Here are three key facts to understand the President’s 2016 budget request for the Department of Housing and Urban Development (HUD) in its broader budget, policy, and political contexts:
1. The proposed funding increase is much more modest than it may initially appear.
The President’s $41.0 billion HUD request for 2016 is $6.2 billion, or 18 percent, higher than 2015 funding. But $2.3 billion of that $6.2 billion reflects the expected decline in income from HUD’s mortgage insurance programs as the mortgage credit market continues to recover and HUD reduces its fees for insuring Federal Housing Administration mortgages. Income from the mortgage insurance programs helps fund other HUD programs.
Apart from those changes in net receipts, the budget would raise HUD’s 2016 program and operations budget by $4 billion or 8.7 percent, relative to 2015. And even with this increase …

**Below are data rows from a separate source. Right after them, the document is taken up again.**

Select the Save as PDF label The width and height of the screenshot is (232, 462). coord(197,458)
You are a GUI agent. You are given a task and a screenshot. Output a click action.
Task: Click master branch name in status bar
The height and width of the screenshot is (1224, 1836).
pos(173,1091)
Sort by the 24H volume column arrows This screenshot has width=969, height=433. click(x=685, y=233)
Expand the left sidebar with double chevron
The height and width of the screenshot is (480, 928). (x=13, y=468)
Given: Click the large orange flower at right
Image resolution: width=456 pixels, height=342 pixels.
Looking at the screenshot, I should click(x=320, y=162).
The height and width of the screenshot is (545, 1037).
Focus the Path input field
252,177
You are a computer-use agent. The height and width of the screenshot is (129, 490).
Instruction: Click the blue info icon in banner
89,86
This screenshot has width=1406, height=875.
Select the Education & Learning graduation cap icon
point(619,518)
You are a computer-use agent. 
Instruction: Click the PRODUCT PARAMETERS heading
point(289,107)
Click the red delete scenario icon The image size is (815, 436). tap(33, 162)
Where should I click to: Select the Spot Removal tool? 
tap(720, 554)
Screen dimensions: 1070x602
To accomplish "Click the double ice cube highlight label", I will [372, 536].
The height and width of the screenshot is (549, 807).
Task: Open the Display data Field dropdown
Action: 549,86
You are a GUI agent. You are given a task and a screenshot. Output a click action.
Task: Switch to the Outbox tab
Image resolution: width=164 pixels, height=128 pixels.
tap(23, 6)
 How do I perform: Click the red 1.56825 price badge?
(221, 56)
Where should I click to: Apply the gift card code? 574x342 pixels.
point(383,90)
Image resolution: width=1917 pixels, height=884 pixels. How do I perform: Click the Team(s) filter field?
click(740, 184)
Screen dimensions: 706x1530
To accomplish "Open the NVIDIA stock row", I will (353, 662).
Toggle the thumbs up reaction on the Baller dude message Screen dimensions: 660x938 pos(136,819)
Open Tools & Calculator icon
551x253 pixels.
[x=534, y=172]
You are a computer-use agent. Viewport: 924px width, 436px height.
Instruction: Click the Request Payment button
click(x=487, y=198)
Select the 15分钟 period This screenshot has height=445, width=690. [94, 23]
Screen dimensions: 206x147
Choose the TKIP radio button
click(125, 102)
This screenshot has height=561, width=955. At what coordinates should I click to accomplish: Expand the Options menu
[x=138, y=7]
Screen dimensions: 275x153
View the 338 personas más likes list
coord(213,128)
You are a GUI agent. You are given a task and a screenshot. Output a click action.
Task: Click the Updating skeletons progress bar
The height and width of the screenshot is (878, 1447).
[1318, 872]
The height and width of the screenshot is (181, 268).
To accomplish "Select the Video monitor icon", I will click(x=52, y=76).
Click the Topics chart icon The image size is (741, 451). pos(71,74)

… total funding for HUD’s core housing assistance and community development programs in 2016 would remain 6.1 percent below the 2010 level, adjusted for inflation (see below graph).
2. The lion’s share of added resources would go to sustaining rental assistance for the 4.6 million low-income families that now receive it, fully restoring Housing Choice Vouchers lost due to sequestration, and doing more to reduce homelessness.
The cost of sustaining assistance for families assisted by the two Section 8 rental assistance programs—Housing Choice Vouchers and Project-based Rental Assistance (PBRA)—will rise more in 2016 than in recent years. Congress provided much less funding for PBRA for 2015 than the program’s actual 12-month cost because it relied in part on substantial one-time savings from converting funding renewals from a fiscal year to a calendar year. In 2016, funding must revert to the full annual cost of contract renewals, which will require an additional $1 billion. Failure to provide this increase would place at risk rental assistance for thousands of low-income households, about two-thirds of which include seniors or people with disabilities.
In addition, after sequestration forced state and local housing agencies to reduce by some 100,000 the number of families using Housing Choice Vouchers, Congress provided sufficient funds in 2014 and 2015 to enable agencies to restore roughly a third of those vouchers. In anticipation of this, the President has requested an $850 million increase in funding to renew assistance for 2.2 million families using vouchers, which should be sufficient to cover inflation in rent and utility costs as well as the costs of vouchers that agencies restore this year (and the additional vouchers for homeless veterans and families shifted from other rental assistance programs—so-called “tenant protection” vouchers—that Congress funded in 2015).
The President’s budget also provides $512 million to restore an additional 67,000 housing vouchers, which—together with the requested increase in renewal funding—would fully reverse the sequestration-related cuts in 2016. Building on a strategy that has sharply reduced homelessness among veterans, the budget targets 30,000 of the restored vouchers to families, veterans, and tribal families who are homeless, victims of domestic and dating violence, and families with children who are engaged with child welfare agencies. This proposal directs a modest pool of resources to where they are most needed. It also encourages housing agencies to strengthen their productive partnerships with local Continuums of Care and social service agencies, which could lead to more effective use of other resources.
Finally, the President requests a $345 million increase for McKinney homeless assistance grants. Most of these funds would support the creation of 25,500 new units of permanent supportive housing for chronically homeless people. Overall, the voucher and homelessness assistance proposals (in addition to smaller requests for other programs) would support rental assistance for an additional 100,000 families in 2016, with most of the assistance targeted to address homelessness.
3. The President’s budget isn’t necessarily “dead on arrival” in the Republican Congress.
The President’s budget assumes that Congress will eliminate the sequestration-level spending caps enacted under the Budget Control Act for the 2016 budget cycle, freeing up some $37 billion in additional spending for non-defense discretionary programs (including HUD). Clearly, the House and Senate will reject this plan in drafting a budget resolution this spring.
But while Republicans may initially reject the President’s overall spending proposal, the appropriations committees will certainly consider the individual spending requests spelled out in his budget. In addition, Congress and the President will likely engage in budget negotiations at some point this year, in which case the President is expected to argue forcefully that raising the sequestration-level spending cap in 2016 should be part of any agreement.